[Records from a data source]
============================================================

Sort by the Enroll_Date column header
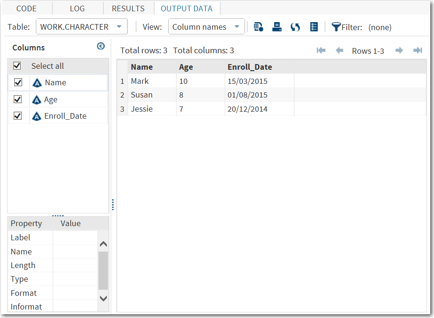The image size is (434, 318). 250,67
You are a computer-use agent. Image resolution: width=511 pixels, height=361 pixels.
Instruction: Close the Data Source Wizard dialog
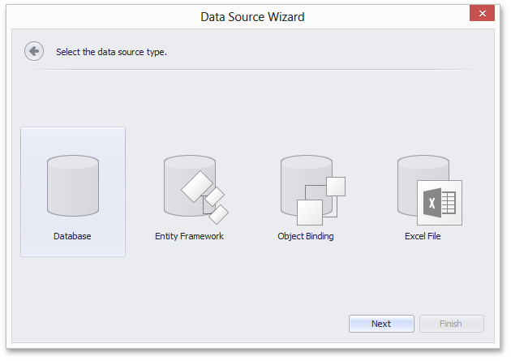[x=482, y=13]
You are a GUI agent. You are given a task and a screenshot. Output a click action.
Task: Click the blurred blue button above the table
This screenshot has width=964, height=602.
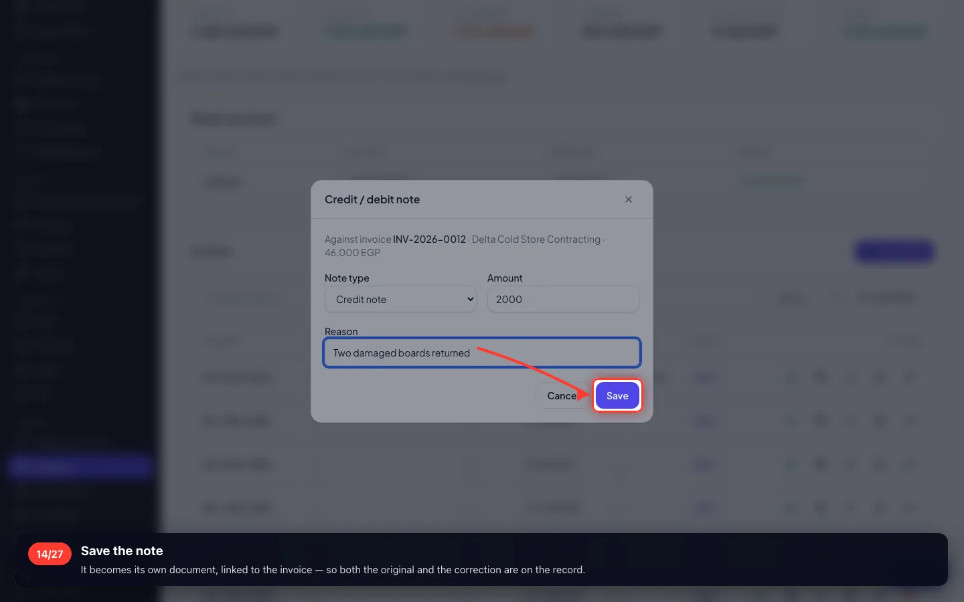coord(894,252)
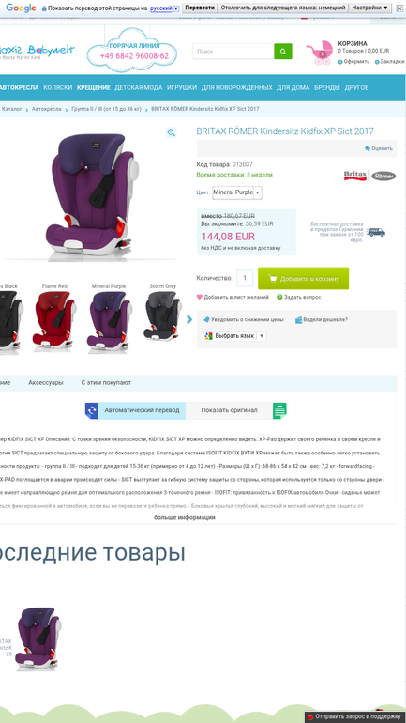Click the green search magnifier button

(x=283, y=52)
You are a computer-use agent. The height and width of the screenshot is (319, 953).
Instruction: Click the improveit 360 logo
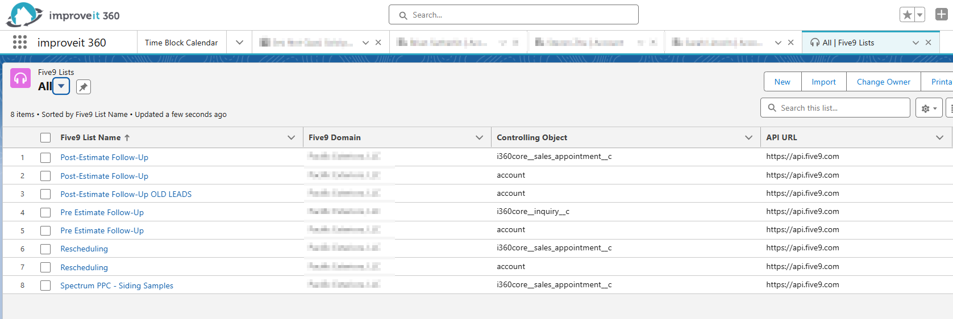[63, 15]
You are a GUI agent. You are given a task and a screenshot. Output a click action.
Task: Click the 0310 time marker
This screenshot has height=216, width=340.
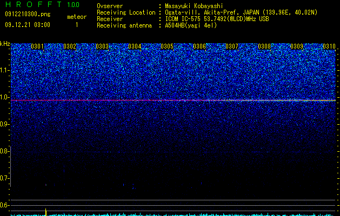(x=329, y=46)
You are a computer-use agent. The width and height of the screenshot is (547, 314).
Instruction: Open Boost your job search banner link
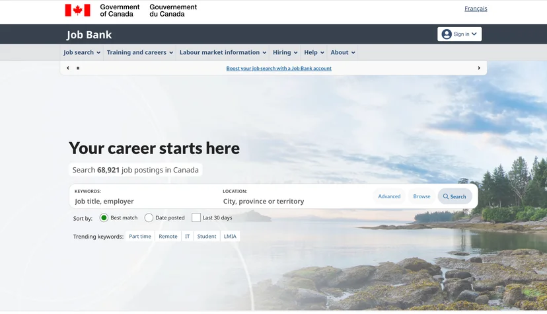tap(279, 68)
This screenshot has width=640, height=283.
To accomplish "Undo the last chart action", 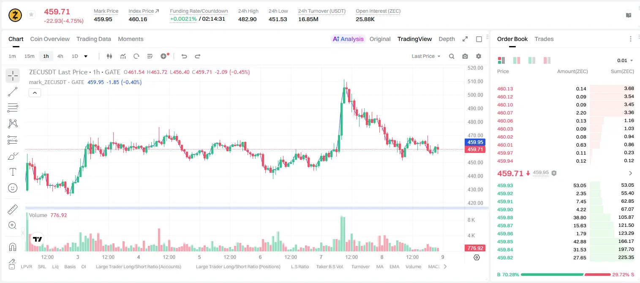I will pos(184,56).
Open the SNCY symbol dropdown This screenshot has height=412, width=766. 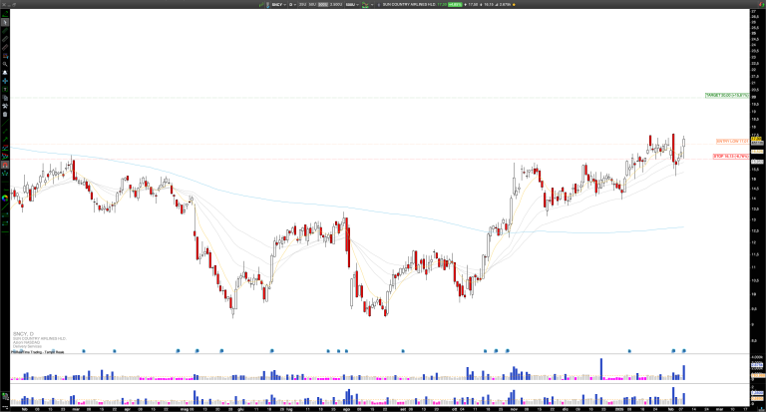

============================================================

** WORK REQUEST **
Say only how many lines in the records carry the word "agent".

** COMPLETED TASK **
5